I think you need to mention here that you're talking about test-parse-options.c
(and indirectly t0040) since it's otherwise too easy for the reader to
think that this paragraph is a continuation of the discussion about
OPT_COUNTUP()'s new behavior and how it won't impact existing tests,
rather than a new topic of its own (testing the behavior). Maybe say
something like this:

    To test the new behavior, augment the initial "verbose" setting
    of test-parse-options.c to be unspecified...

and then go on to say that, because "quiet" is still initialized to 0,
you have complete coverage. An alternative would be to split off the
new testing into its own patch, which would make this patch (which is
the real meat of the change) less noisy.

I actually expected you to add new functionality to
test-parse-options.c specifically to test OPT_COUNTUP() directly
rather than indirectly through --verbose and --quiet, however, I think
I can be sold on the approach you took for a couple reasons. First,
you have a genuine use-case for an "unspecified" --verbose value, so
changing test-parse-options.c's --verbose to start at -1 tests what
you ultimately care about. Second, since you retained 0-initialization
of --quiet, that case of OPT_COUNTUP() is still being tested.

What I find a bit disturbing about this approach is that you are
getting "full coverage" only because of current *implementation*, not
because you are explicitly testing for *expected* behavior. That is,
you get that coverage only while both OPT__VERBOSE() and OPT__QUIET()
are built atop OPT_COUNTUP(); if OPT__QUIET() is ever rewritten so it
no longer uses OPT_COUNTUP(), then the tests silently lose full
coverage. However, I may be over-worrying about the situation...

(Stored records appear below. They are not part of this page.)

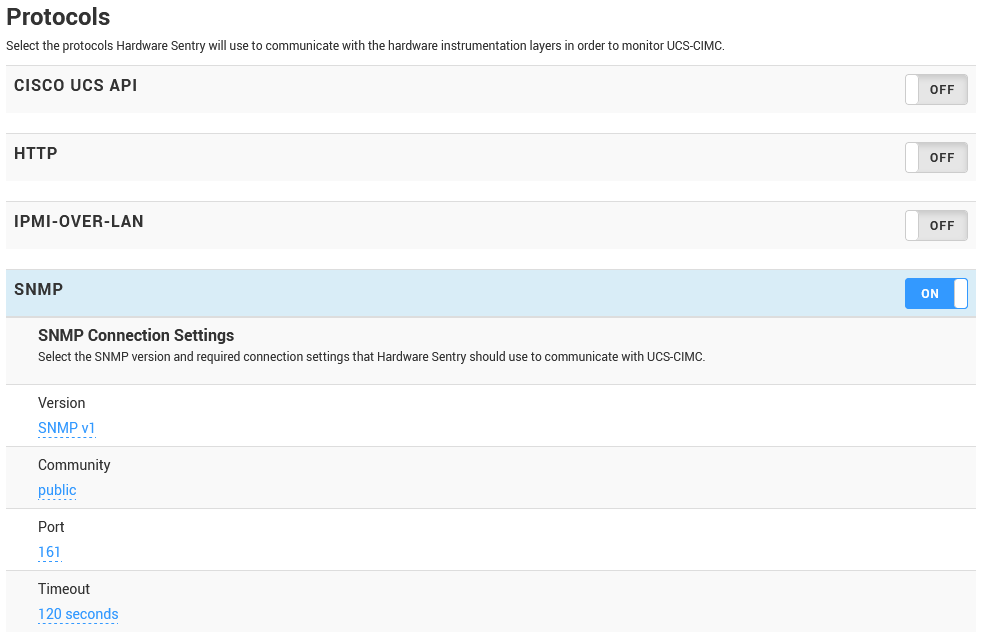The height and width of the screenshot is (638, 982).
Task: Open the SNMP v1 version selector
Action: 67,428
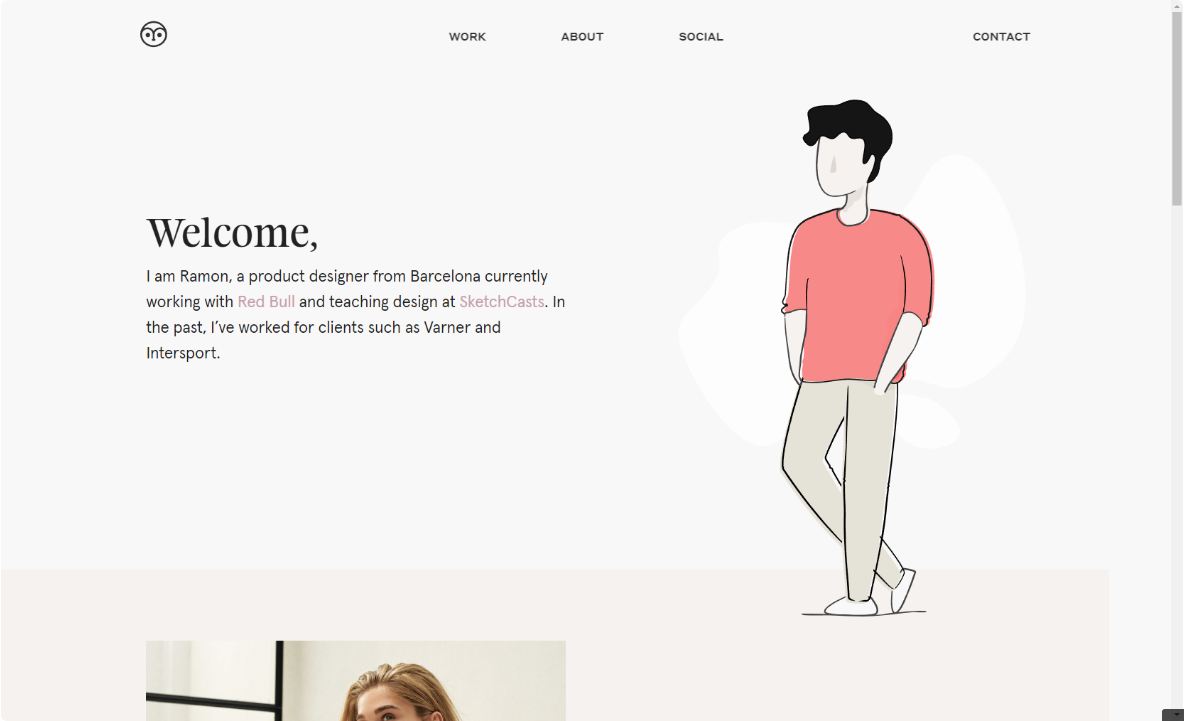1184x721 pixels.
Task: Click the empty scrollbar track below thumb
Action: click(x=1177, y=453)
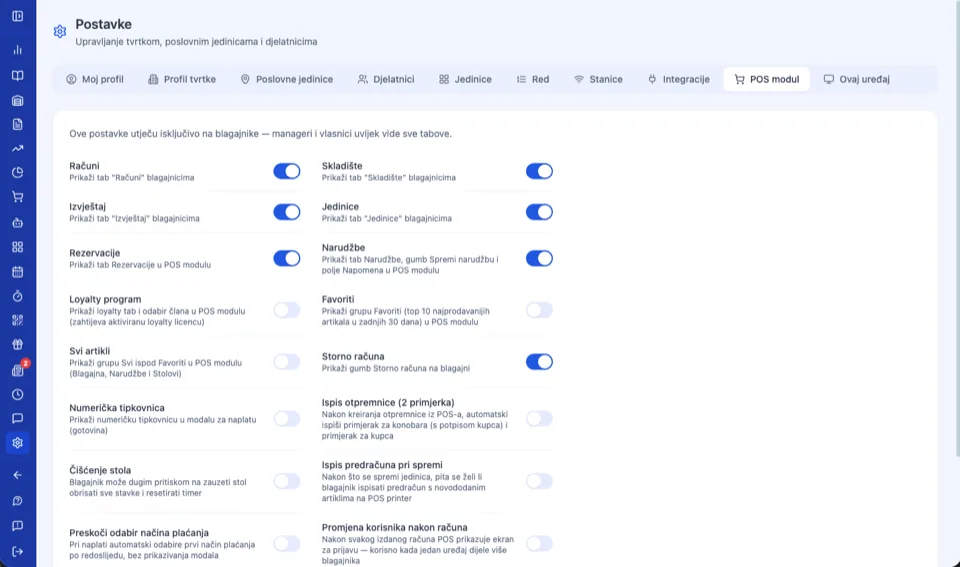This screenshot has height=567, width=960.
Task: Click the logout icon at sidebar bottom
Action: tap(17, 551)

> Signed-off-by: Pranit Bauva <pranit.ba...@gmail.com>
> ---
> diff --git a/Documentation/technical/api-parse-options.txt 
> b/Documentation/technical/api-parse-options.txt
> @@ -144,8 +144,12 @@ There are some macros to easily define options:
>  `OPT_COUNTUP(short, long, &int_var, description)`::
>         Introduce a count-up option.
> -       `int_var` is incremented on each use of `--option`, and
> -       reset to zero with `--no-option`.
> +       Each use of `--option` increments `int_var`, starting from zero
> +       (even if initially negative), and `--no-option` resets it to
> +       zero. To determine if `--option` or `--no-option` was set at

s/was set/was encountered/

> +       all, set `int_var` to a negative value, and if it is still

s/set `int_var`/initialize `int_var`/

> +       negative after parse_options(), then neither `--option` nor
> +       `--no-option` was seen.
> diff --git a/parse-options.c b/parse-options.c
> @@ -110,6 +110,8 @@ static int get_value(struct parse_opt_ctx_t *p,
>         case OPTION_COUNTUP:
> +               if (*(int *)opt->value < 0)
> +                       *(int *)opt->value = 0;
>                 *(int *)opt->value = unset ? 0 : *(int *)opt->value + 1;

This is nicer.

>                 return 0;
> diff --git a/t/t0040-parse-options.sh b/t/t0040-parse-options.sh
> @@ -454,6 +454,25 @@ dry run: no
> +test_expect_success 'OPT_COUNTUP() resets to 0 with --no- flag' '
> +       test-parse-options --no-verbose >output 2>output.err &&
> +       test_must_be_empty output.err &&
> +       test_cmp expect output
> +'

If you take the advice of my 2/5 review and add new tests (in a new
patch) which test --no-verbose and --no-quiet, then I think this new
test here can just go away since the case it cares about will already
be covered.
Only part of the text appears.